I need another four hours of sleep, I need to pack things up, I need to cross off another half dozen errands on the list. I need more time, damnit!
Oh well, further proof there's no God, an omnibeneficient God would stretch Sunday night out by another four or five hours so people could catch up on sleep or get to those projects that were supposed to be done over the weekend.
Nothing got moved in, nothing was done in any way whatsoever with the house. Some snafus with the paperwork and we're looking at a 5 day holding pattern. Oh boy! We did go to Home Depot and checked out materials, power tools (P was quite crestfallen when she realized that nailguns are almost always pneumatic and we don't have a compressor yet), astroturf, appliances and paint swatches.
Saturday night was alot of fun. We had a going away party for a good friend who's moving to Colorado for a while. The hour or so that P and I promised we'd spend wound up being well after midnight by the time we did head for home. P has seen the far side of midnight only a couple of times since we've been together so this was an unusual event.
Next weekend will be the third weekend in a row that we've had a party at Paul and Kim's house with the divisional championship games and the ceremonial end of the season party for our football pool. Another good excuse to hang out, drink, eat barbecued meat and play with the dog. And maybe by next week, I'll have my own dog to play with as well.
One very good thing that came out of the party is that we're planning a Texas Hold 'Em Poker Tournament. The World Series of Poker has been being replayed alot lately and now they're doing Celebrity Poker (side note question, if you've never heard of them then how can they be called a celebrity?) alot on Bravo too. So we're putting together our own tourney. Figure a five or six hour day into night with drinks and a slowly dwindling supply of believers.
Oh yeah, how about a new word?
geniass - someone who's smart and is a prick about it or thinks they're the only ones with brains.
In Ironic News
Did you know that today is Howard Stern's 50th birthday? Maybe you did but were you also aware that its Mr. Pill Popper Drug Users Are Evil Himself, Rush Limbaugh's 53rd as well? Irony by thy name. By the way, for the record, I think Howard Stern is about 98% prick and 2% funny. Only on the rare occasion does he do something that merits a laugh and I almost always get irritated with him and turn it off. Anybody who treats his staff as poorly as he does really doesn't deserve my attention. And Rush? The guy's such a cackling moron its hard to believe that so many people across this country allow him to make all of their decisions for them. I can't take him seriously because he spews mistruth as often as spittle.

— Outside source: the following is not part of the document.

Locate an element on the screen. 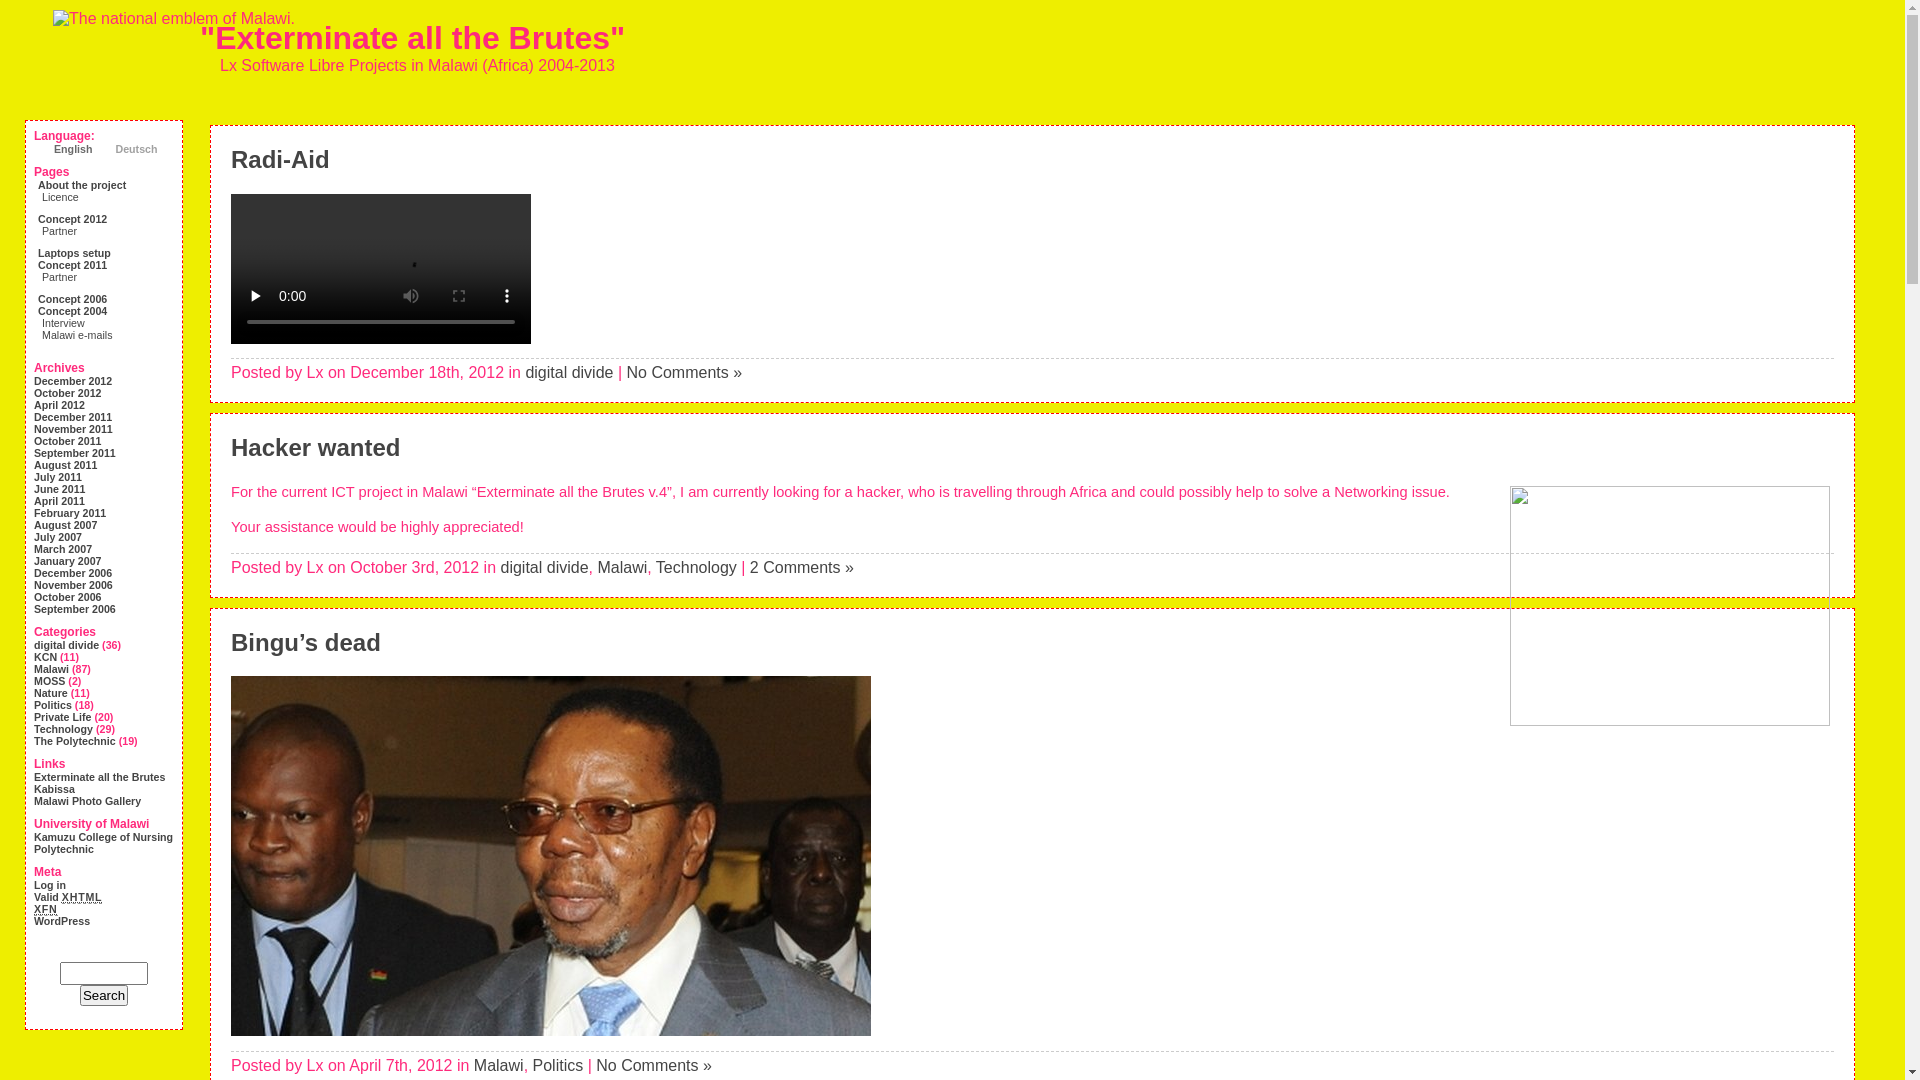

Last Bit of News Before Work Begins
Our postal carrier is a petty little twat bitch. Sorry, check that, our postal carrier is still a petty little twat bitch.
Some of you may remember our hassles with this prick last summer when he put a package on our front door and it was subsequently stolen, the contents removed and the box thrown into our bushes out front. The Post Office didn't do a damn thing about that and they refused to reprimand this asshole. So he's continued his tiny little bitch campaign.
We had a package sent out to us on the 2nd of January. We got a notice that it was waiting at the post office on the 10th. This fuckhead has been sitting on it for more than a week! The first notice we got of it was 8 days after it had gotten into Santa Cruz. And this whiny little fuck refuses to do his job properly, refuses to deliver anything and is basically a fuck. Anyway, I went to the PO this morning and picked it up, very, very happy in the fact that, in a couple of weeks, he won't matter anymore and I'll never have to deal with him again.
I've been wondering about people who give presents to their postal carriers. He should have gotten a nice bottle of wine filled with piss for all the hassles he's caused this year.
Anyway, Arnold (the carrier), I hope you slip and fall in the shower and get your own foot jammed in your backside, you pathetic loser crank. Grow up and move on, moron.